We have always tried to maintain the 3 meals and 3 snacks because she loses weight so easily and is still quite rule driven about what she considers safe to eat. She will eat most main meals that I provide at home but will only eat fruit as her snacks. We have managed to add crisps alongside a sandwich lunch but this often creates an argument.
Recently there have been increased anxieties around peer relationships and this has made her much more anxious and body conscious again. She has admitted to not eating much at school which explains why her weight keeps dropping. She would not be considered low enough weight to be treated for an ED.
Her ED symptoms have unsurprisingly returned with a vengeance and she has directly asked me for help again. She really has had enough of this controlling her life.

I have asked the school to keep a close eye on her but they can’t do much more than that as they don’t have the staff to directly support her at lunch.

I have pursued a private referral to a psychiatrist with a few to getting her some talking therapy/CBT. The response from the psychiatrist is to start her on therapy, including sessions with a dietitian.
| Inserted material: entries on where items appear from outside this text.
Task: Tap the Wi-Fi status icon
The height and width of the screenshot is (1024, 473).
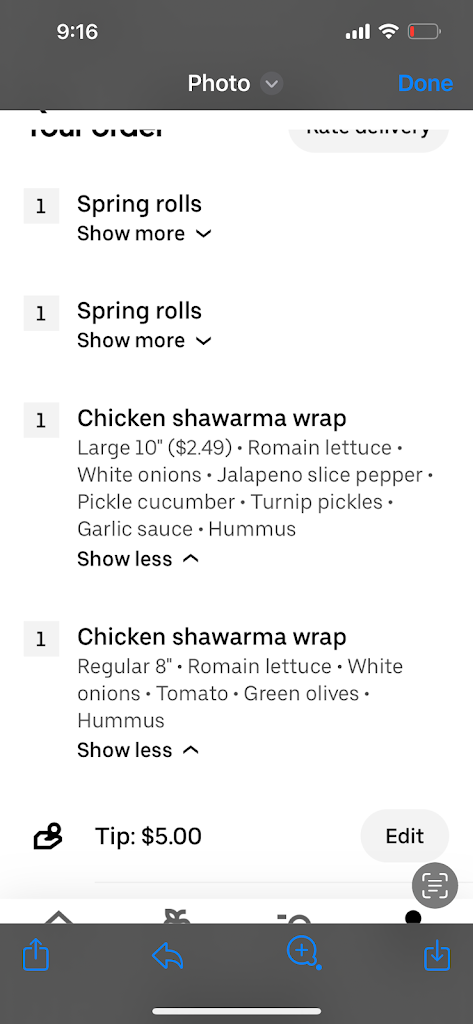Action: click(389, 31)
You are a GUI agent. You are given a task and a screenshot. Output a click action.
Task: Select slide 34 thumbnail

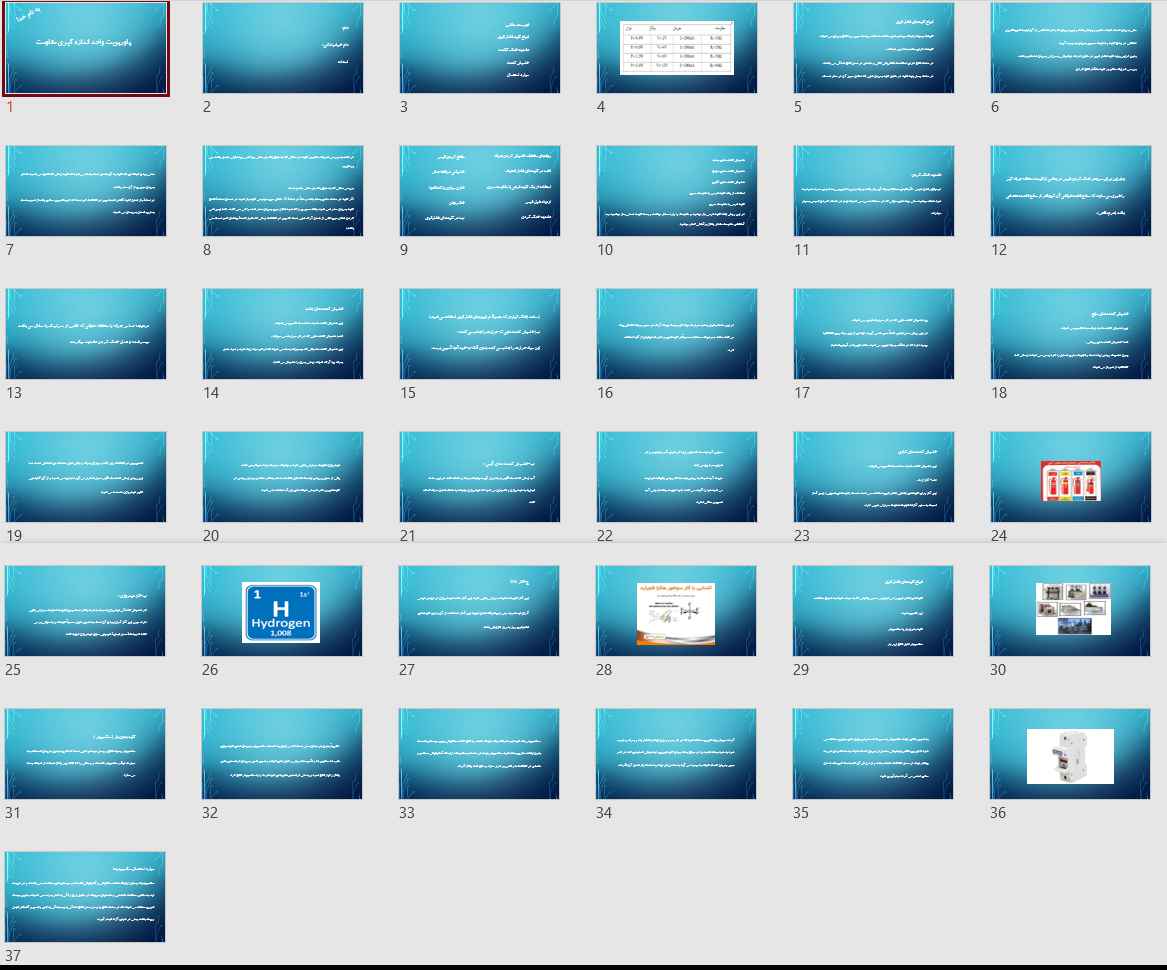(676, 754)
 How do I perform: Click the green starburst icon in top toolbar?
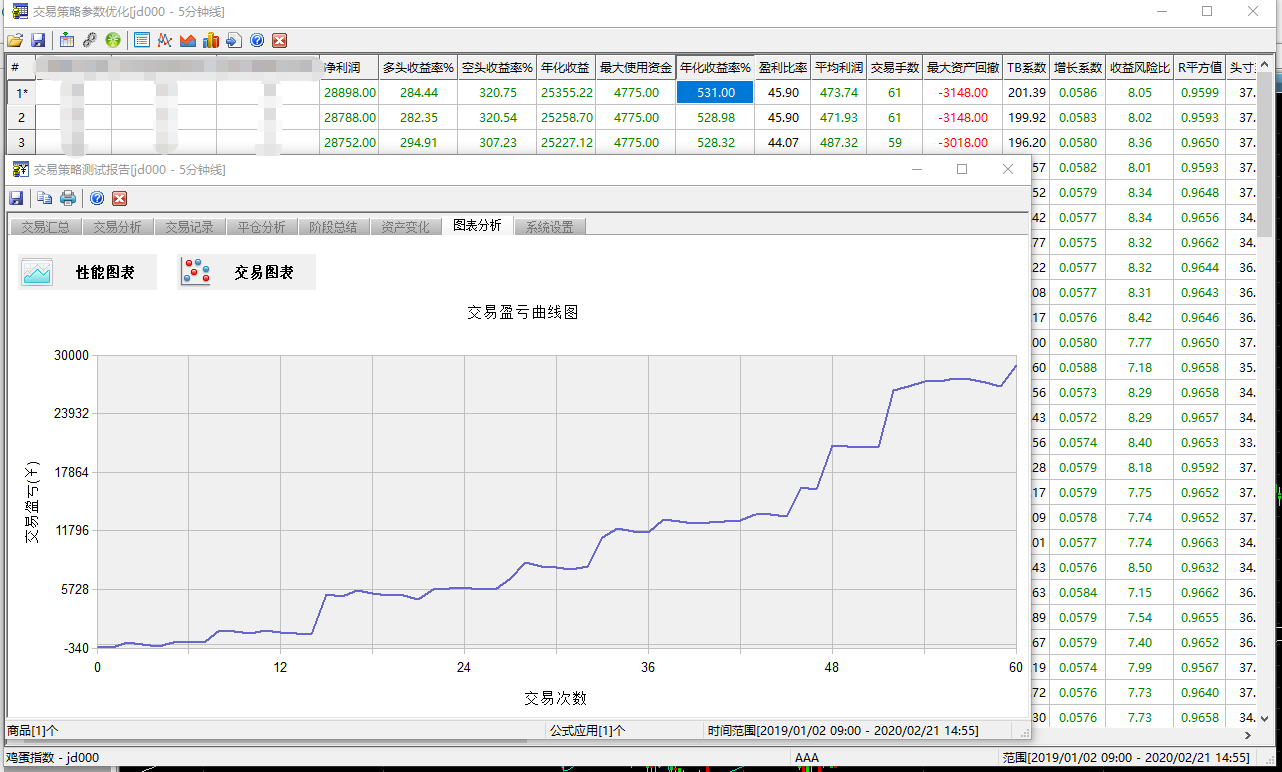[x=113, y=40]
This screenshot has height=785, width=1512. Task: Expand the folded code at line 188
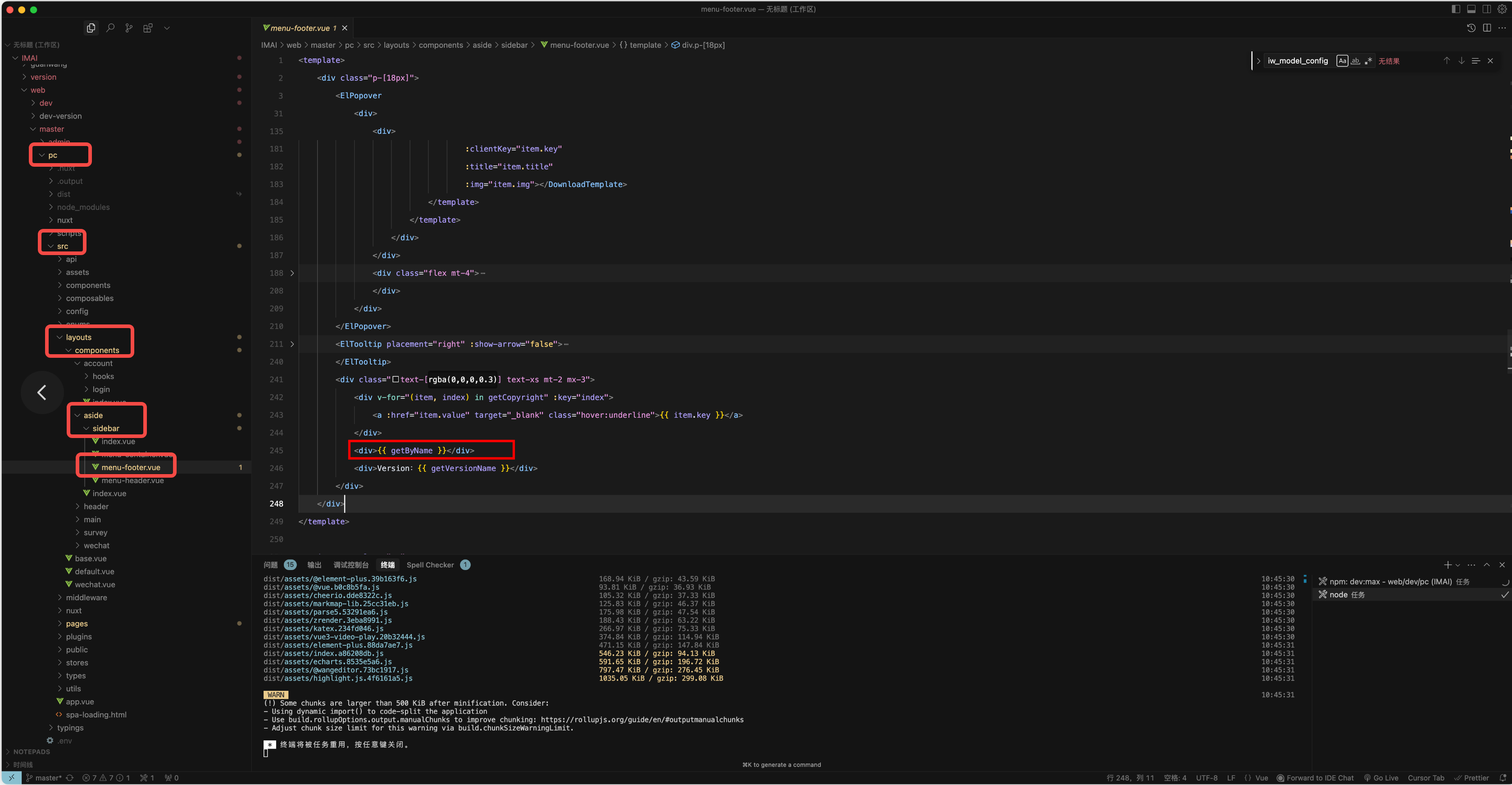(x=292, y=273)

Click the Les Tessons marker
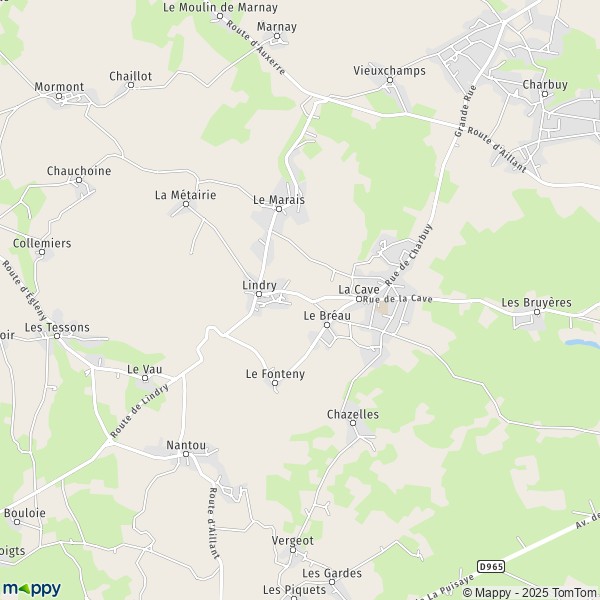57,336
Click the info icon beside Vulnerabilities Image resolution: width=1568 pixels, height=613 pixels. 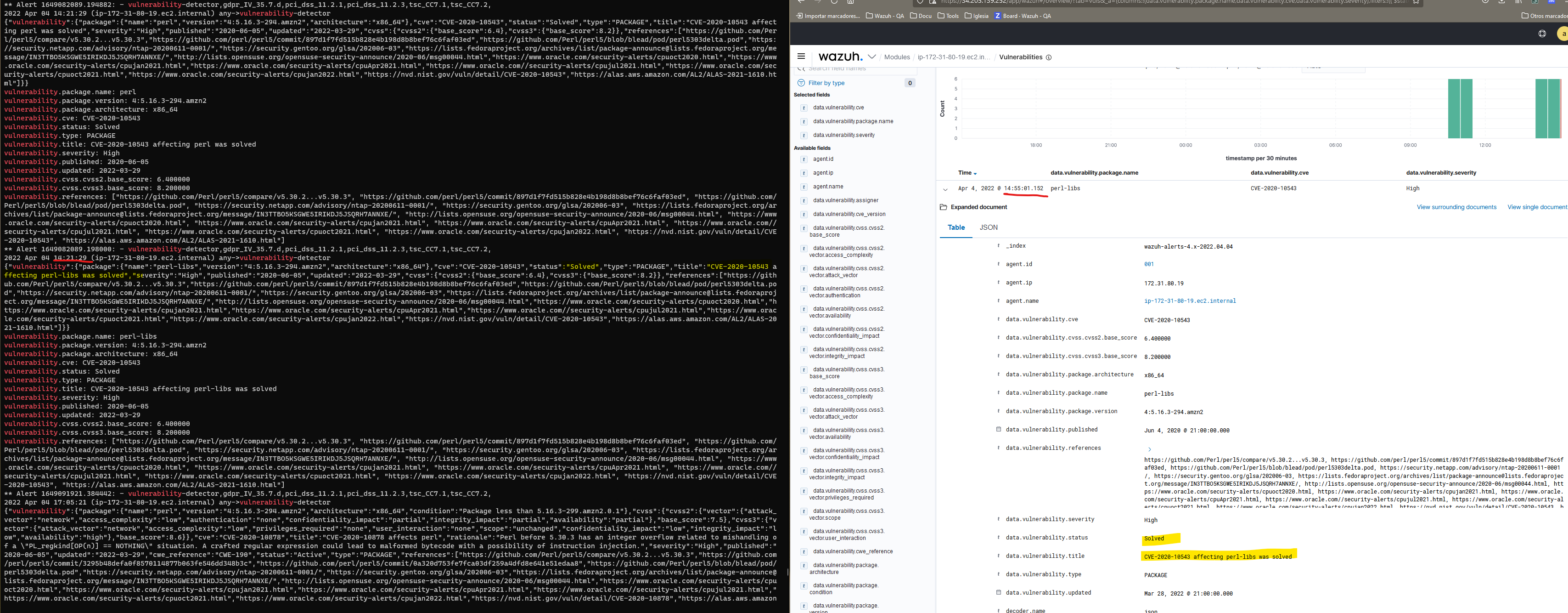click(x=1048, y=57)
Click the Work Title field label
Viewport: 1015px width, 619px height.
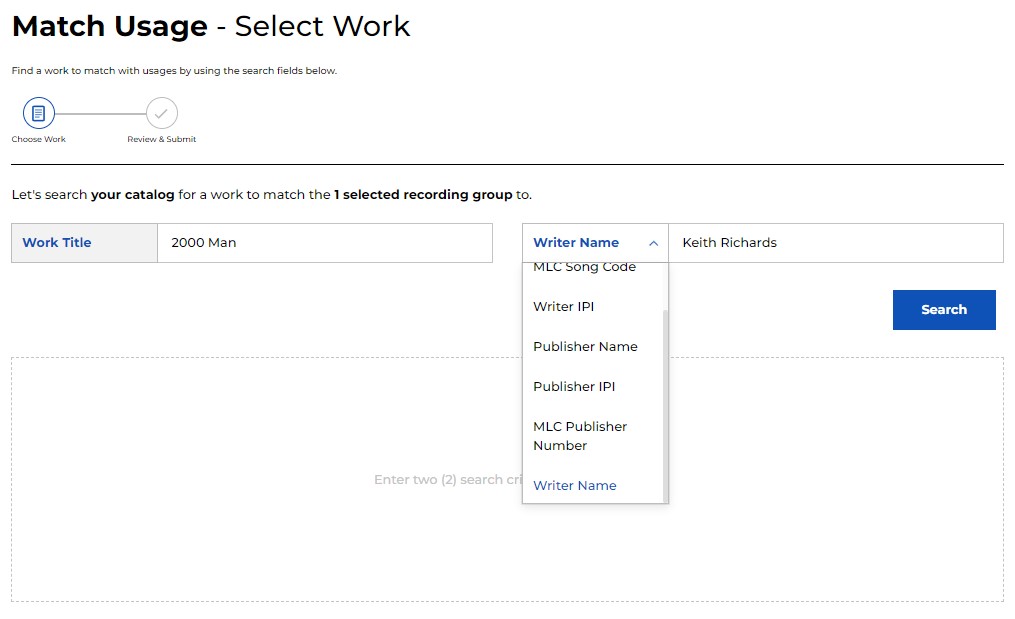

I am slightly horrified by the suggestion of dietitian as all of my therapy experience has been based on FBT (Maudsley and Eva Musby approaches) which aims to get the sufferer back to eating normally, not to be fixated on a rule-approached diet plan with a certain number of calories. I could be wrong about the dietitian. I am open to hearing others views on this. Also, what else should we be doing to help my daughter? Much of her life is so much better than it was yet this illness keeps coming back to her.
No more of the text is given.